There he would baptise babies. He would prepare small children for their Holy Communion. He would hear their confessions. He would marry young people in his church. He would receive the trust and even reverence of people who accepted him as an emmissary of the church they were born into and raised in.
Conway’s decision to have Chesney sent to work like this among people who would be kept in ignorance of his appalling crimes says a lot about the man.
It says that he had nothing but contempt for those people. That the insult of providing a murderer as a moral exemplar to them was untempered by either theology or respect.
It is one thing to imagine a hardened and pragmatic RUC Chief Constable, faced with a horrible quandary, assenting to a priest being shuffled off to a distant parish. He hasn’t any responsibility for the souls that the beast will patronise. He has problems enough.
But Cardinal Conway did have a responsibility to Catholic parishioners, as had Bishop Neil Farren of Derry, who directly ordered the transfer, and the fact of their imposing a murderer on unknowing parishioners in Donegal shows that they had no real sense of pastoral concern for those people.
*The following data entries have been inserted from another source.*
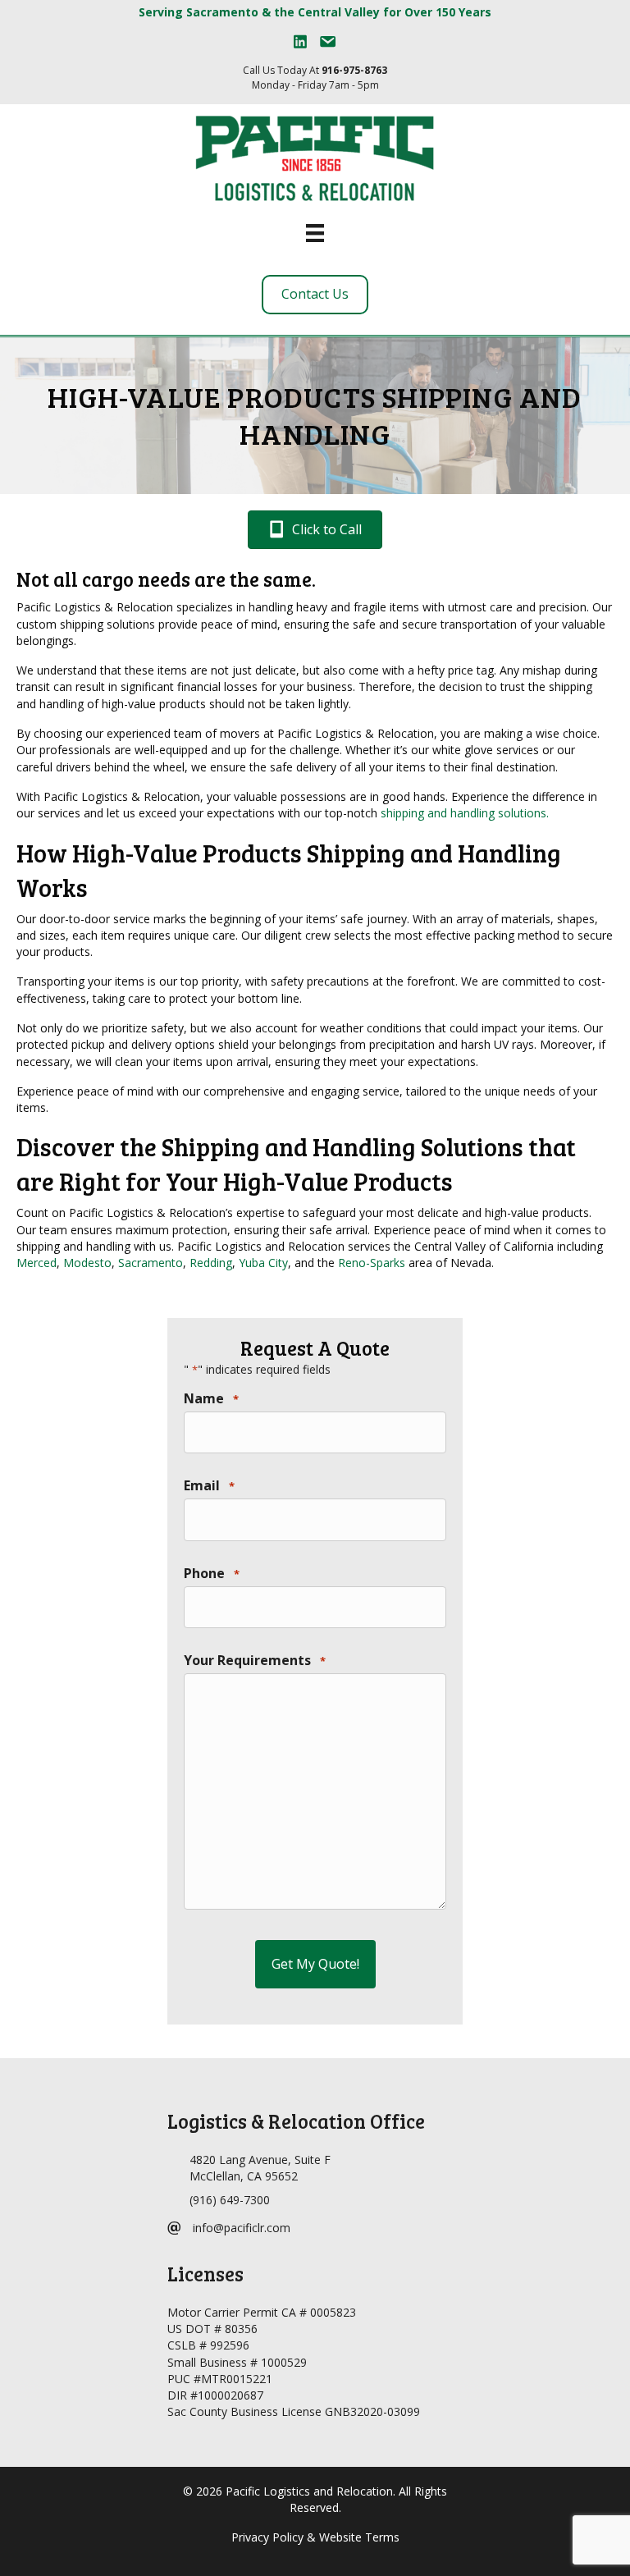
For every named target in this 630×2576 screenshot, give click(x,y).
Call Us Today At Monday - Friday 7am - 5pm (315, 77)
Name (211, 1398)
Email (209, 1485)
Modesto (87, 1262)
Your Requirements (255, 1660)
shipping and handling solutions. (465, 813)
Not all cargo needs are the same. (166, 579)
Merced (36, 1262)
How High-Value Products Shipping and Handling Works (288, 870)
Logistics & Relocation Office (296, 2120)
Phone (212, 1573)
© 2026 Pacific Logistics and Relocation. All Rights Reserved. (315, 2499)
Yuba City (263, 1262)
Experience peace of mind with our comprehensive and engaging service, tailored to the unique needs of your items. (306, 1099)
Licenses (205, 2273)
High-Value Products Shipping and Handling (315, 415)
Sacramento (150, 1262)
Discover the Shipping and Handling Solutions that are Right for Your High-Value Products (296, 1163)
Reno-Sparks (371, 1262)
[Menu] (315, 233)
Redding (210, 1262)
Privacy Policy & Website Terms (315, 2538)
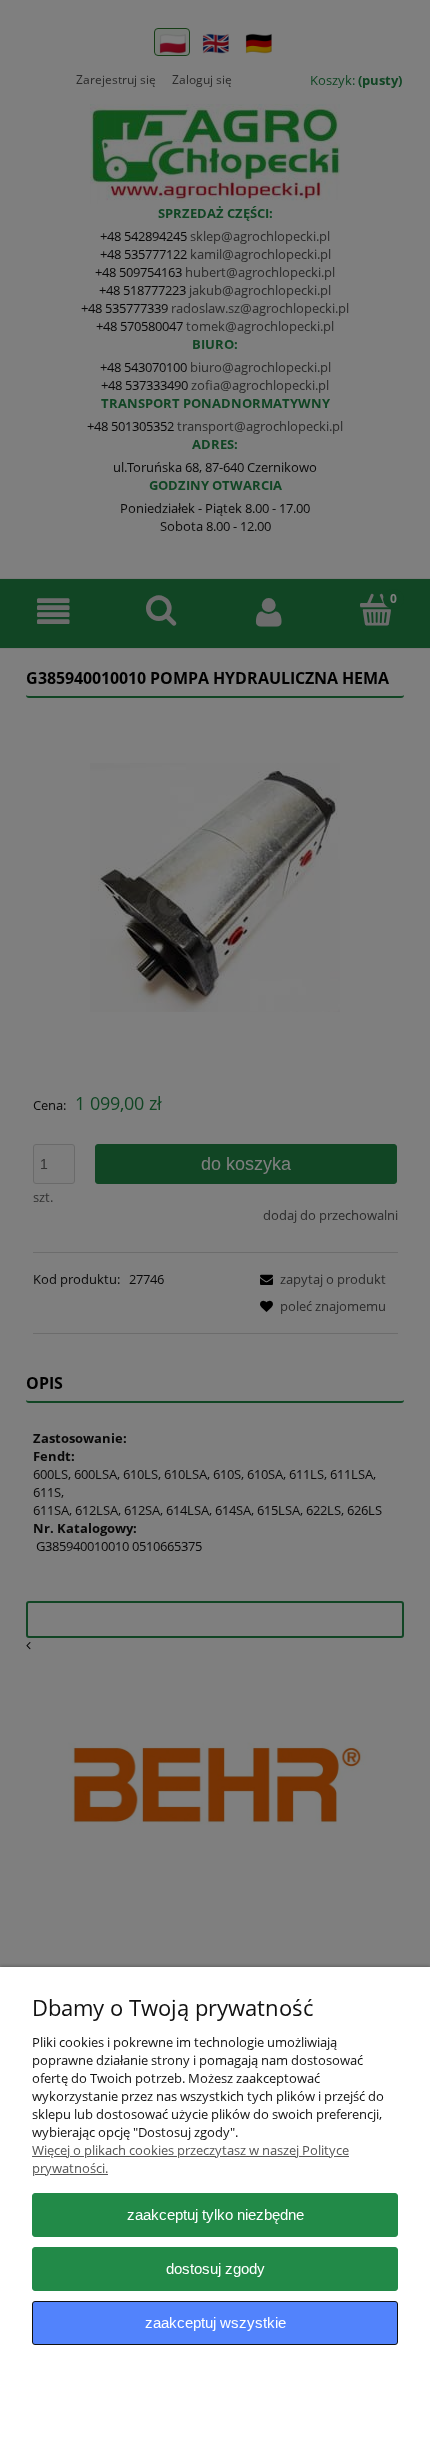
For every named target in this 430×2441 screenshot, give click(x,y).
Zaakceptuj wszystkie (215, 2322)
They were prepared to dump a murderer on them as the expedient solution to an undoubtedly grave problem.
This was as cyncial a move as you could ever credit an arrogant prince of the church with making.
That is all plain to anyone who gives a moment’s thought to what Conway did, but his successor Cardinal Sean Brady doesn’t get it.
He asks: ‘What more could Cardinal Conway have done?’
Well maybe he could have had Chesney sent to Rome to work in an archive or something if he hadn’t the backbone to sack him and denounce him and to pass the problem back to the police where it belonged.
And if Sean Brady doesn’t understand the real offence that Conway and Farren committed against trusting and obedient Catholics, as he doesn’t wuite get what was horrific about his imposing an oath of secrecy on raped children, then he should be thinking again about his decision to remain in office after that scandal.
Or, perhaps, since it appears he really is a moral dullard, it is for those around him to explain it to him and to ask him to go.